» **Source data**:
===

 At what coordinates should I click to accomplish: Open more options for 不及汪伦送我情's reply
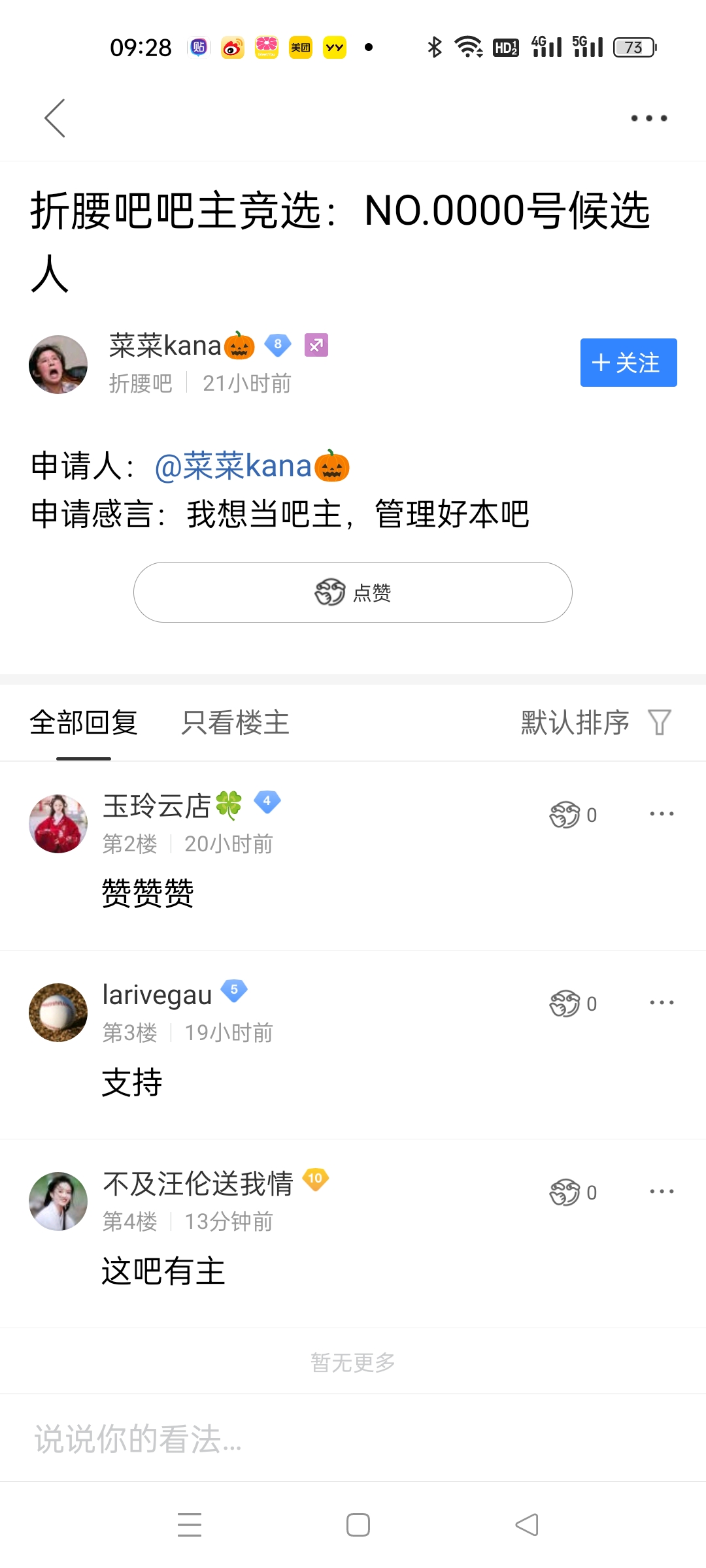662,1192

===

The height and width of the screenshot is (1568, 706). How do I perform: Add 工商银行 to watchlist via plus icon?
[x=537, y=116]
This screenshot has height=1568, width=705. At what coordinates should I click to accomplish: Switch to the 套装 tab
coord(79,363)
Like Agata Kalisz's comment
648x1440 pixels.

===

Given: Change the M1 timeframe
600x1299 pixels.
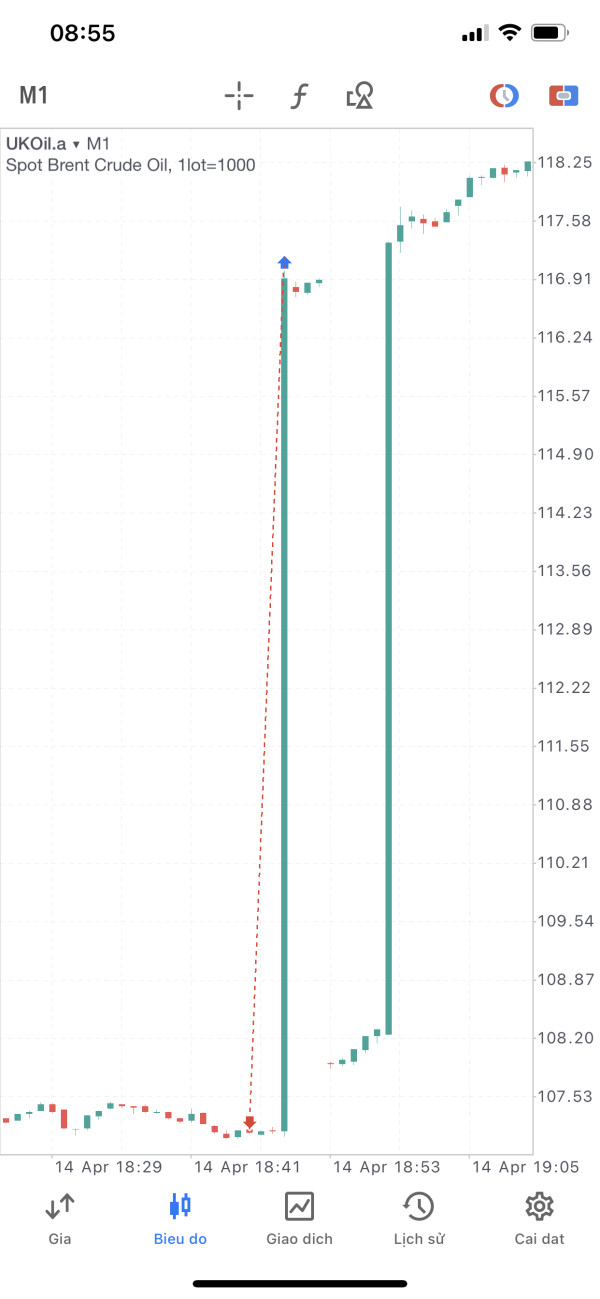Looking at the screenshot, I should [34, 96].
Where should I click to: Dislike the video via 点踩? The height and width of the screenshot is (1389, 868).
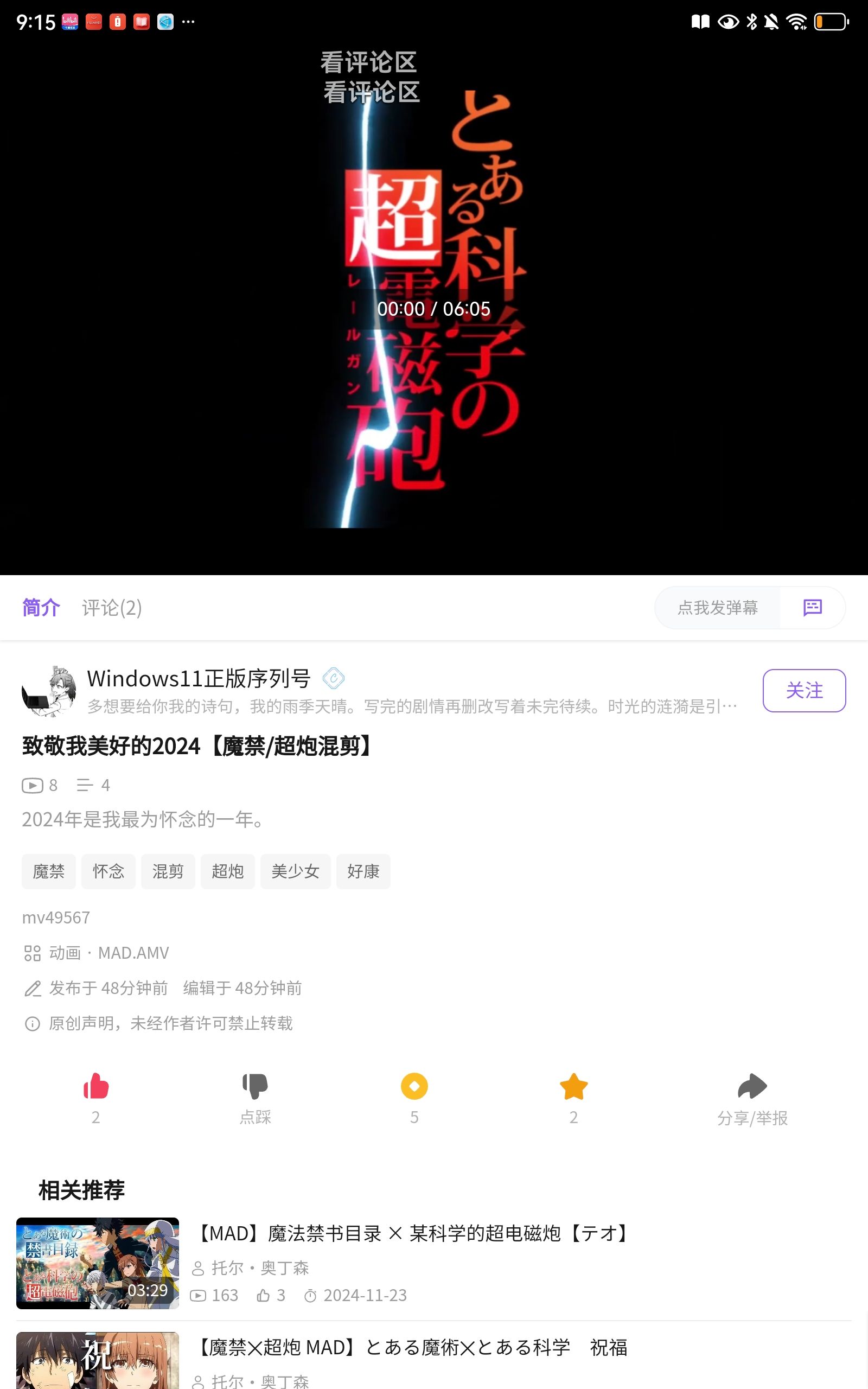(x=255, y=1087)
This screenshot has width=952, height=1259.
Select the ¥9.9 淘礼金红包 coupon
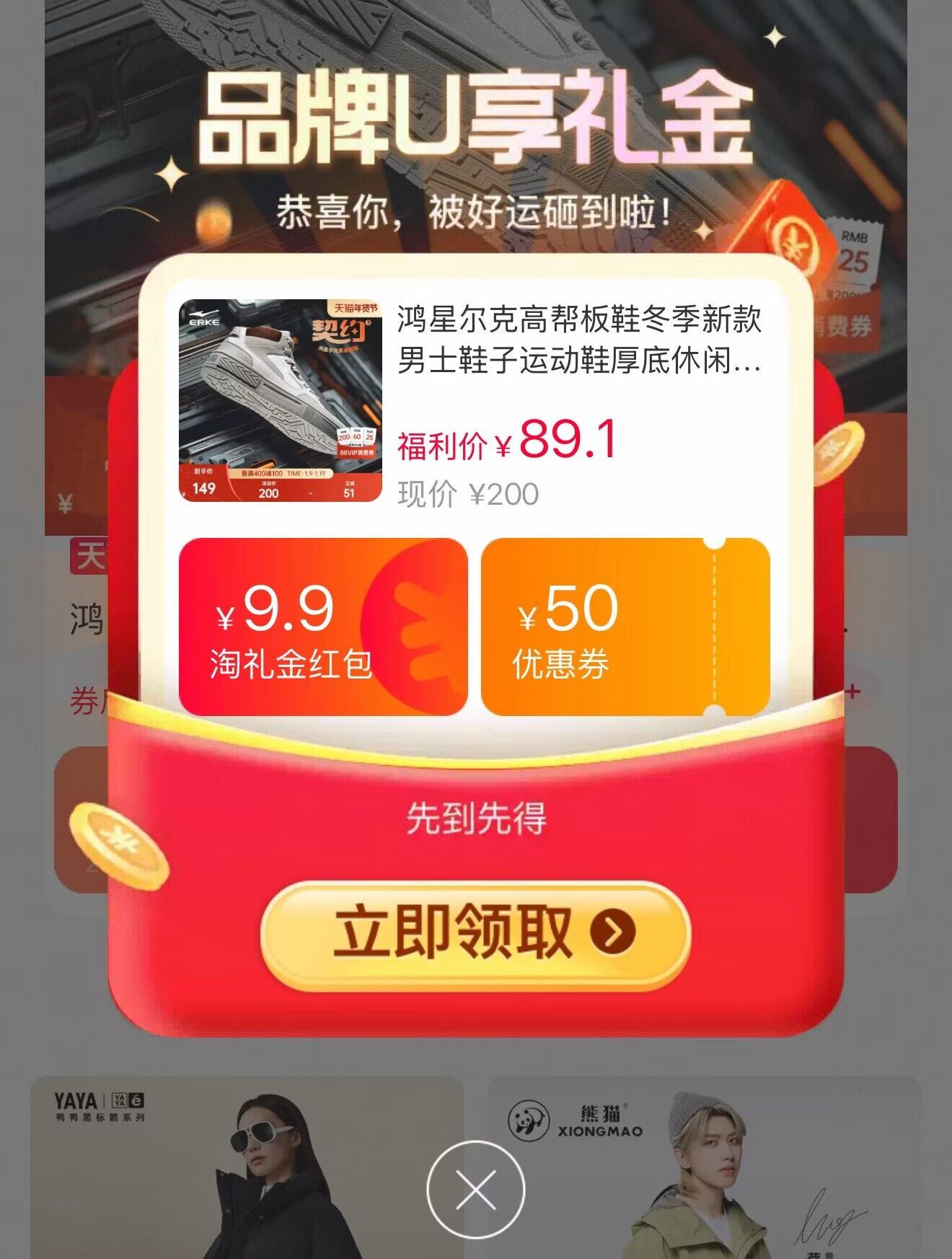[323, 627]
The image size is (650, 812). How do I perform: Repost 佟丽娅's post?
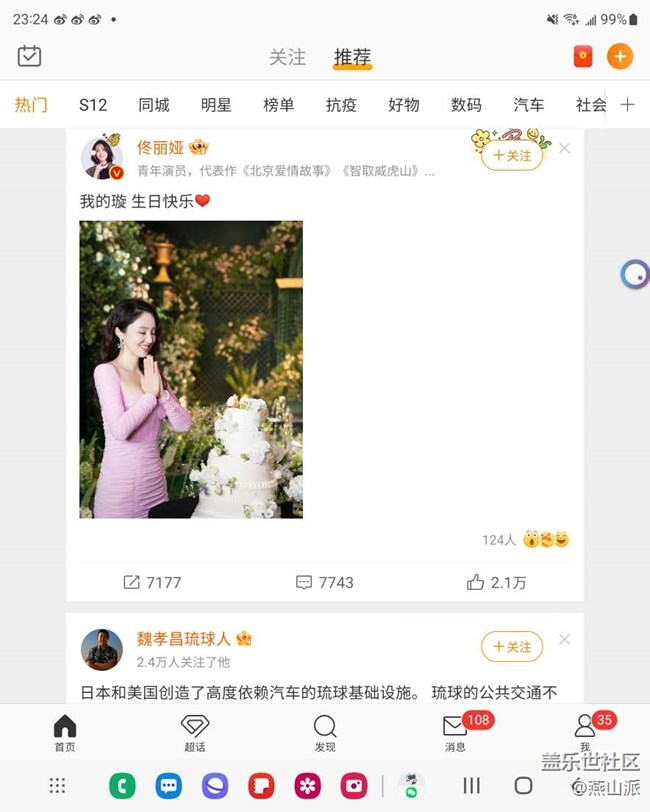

===

» **Work to be completed**:
Rewrite the listing beginning with the line containing "Where should I" and continuing through the line containing "The image size", changing "coupon" to "voucher" and leaving everything else as is. Omit the pictures from your answer.

» **Answer to the problem**:
Where should I click to: Dislike the video via 点踩? The height and width of the screenshot is (1389, 868).
(x=255, y=1087)
This screenshot has width=952, height=1259.
Select the ¥9.9 淘礼金红包 voucher
[323, 627]
The image size is (650, 812). How do I perform: Repost 佟丽娅's post?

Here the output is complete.